Monk BJ, Herzog TJ, Kaye SB, Krasner CN, Vermorken JB, Muggia FM, Pujade-Lauraine E, Lisyanskaya AS, Makhson AN, Rolski J, Gorbounova VA, Ghatage P, Bidzinski M, Shen K, Ngan HY, Vergote IB, Nam JH, Park YC, Lebedinsky CA, Poveda AM
J Clin Oncol. 2010;28(19):3107. Epub 2010 Jun 1.
PURPOSE: The objective of this study was to compare the efficacy and safety of trabectedin plus pegylated liposomal doxorubicin (PLD) with that of PLD alone in women with recurrent ovarian cancer after failure of first-line, platinum-based chemotherapy.

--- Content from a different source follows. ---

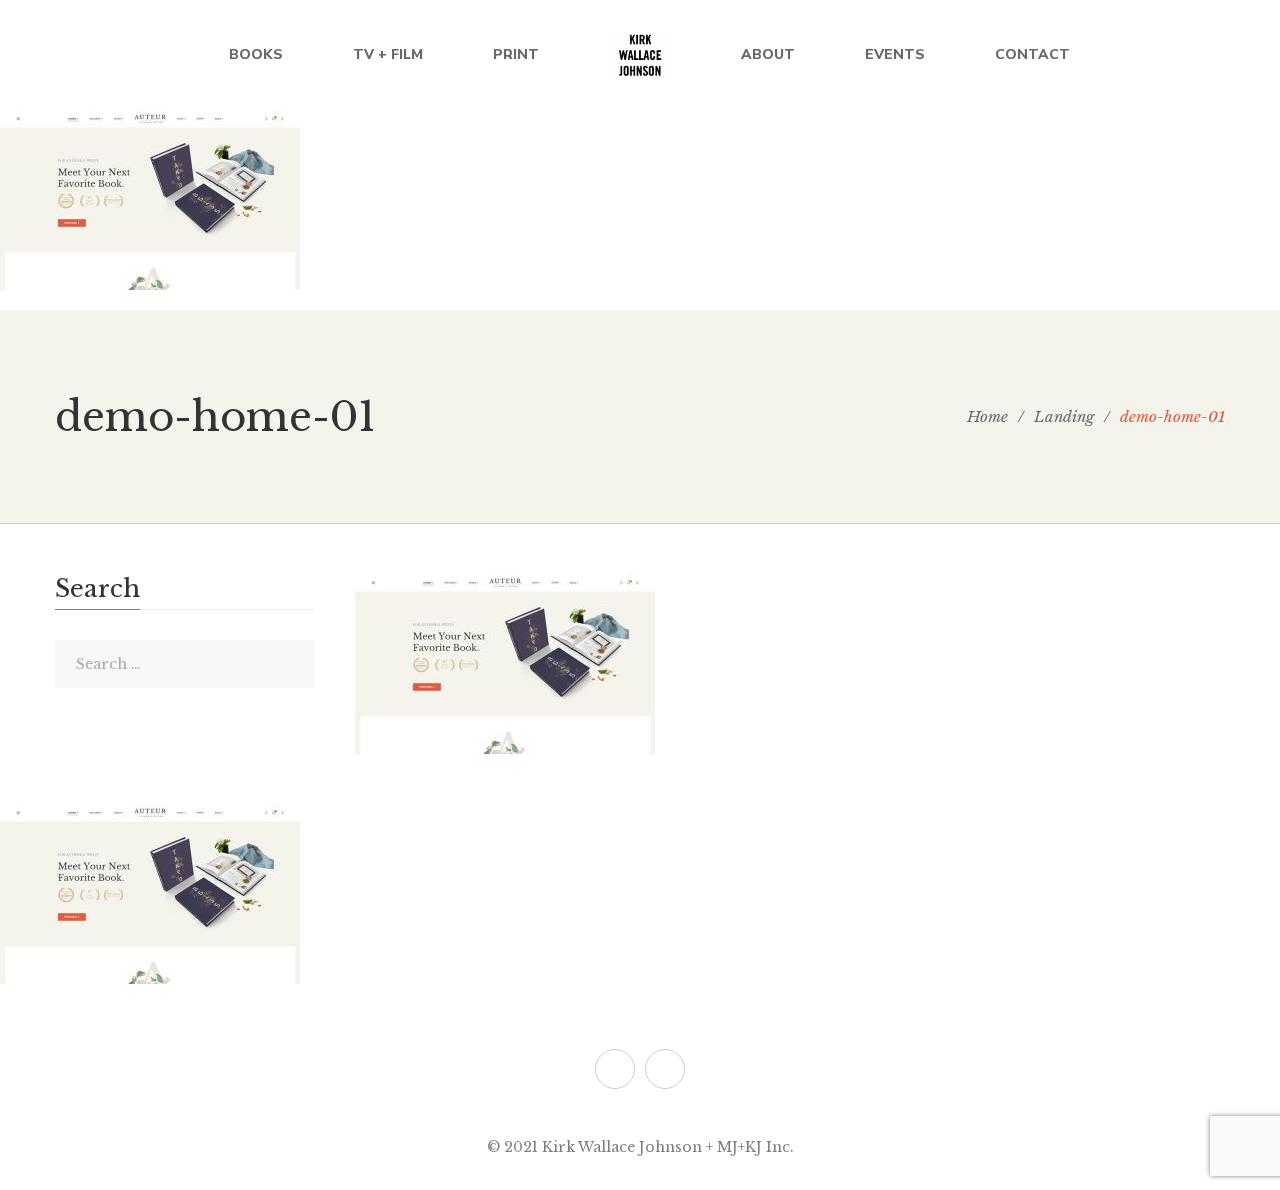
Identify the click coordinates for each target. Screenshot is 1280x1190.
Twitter (615, 1069)
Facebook (665, 1069)
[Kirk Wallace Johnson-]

PATIENTS AND METHODS: Women>or = 18 years, stratified by performance status (0 to 1 v 2) and platinum sensitivity, were randomly assigned to receive an intravenous infusion of PLD 30 mg/m(2) followed by a 3-hour infusion of trabectedin 1.1 mg/m(2) every 3 weeks or PLD 50 mg/m(2) every 4 weeks. The primary end point was progression-free survival (PFS) by independent radiology assessment.
RESULTS: Patients (N = 672) were randomly assigned to trabectedin/PLD (n = 337) or PLD (n = 335). Median PFS was 7.3 months with trabectedin/PLD v 5.8 months with PLD (hazard ratio, 0.79; 95% CI, 0.65 to 0.96; P = .0190). For platinum-sensitive patients, median PFS was 9.2 months v 7.5 months, respectively (hazard ratio, 0.73; 95% CI, 0.56 to 0.95; P = .0170). Overall response rate (ORR) was 27.6% for trabectedin/PLD v 18.8% for PLD (P = .0080); for platinum-sensitive patients, it was 35.3% v 22.6% (P = .0042), respectively. ORR, PFS, and overall survival among platinum-resistant patients were not statistically different. Neutropenia was more common with trabectedin/PLD. Grade 3 to 4 transaminase elevations were also more common with the combination but were transient and noncumulative. Hand-foot syndrome and mucositis were less frequent with trabectedin/PLD than with PLD alone.
CONCLUSION: When combined with PLD, trabectedin improves PFS and ORR over PLD alone with acceptable tolerance in the second-line treatment of recurrent ovarian cancer.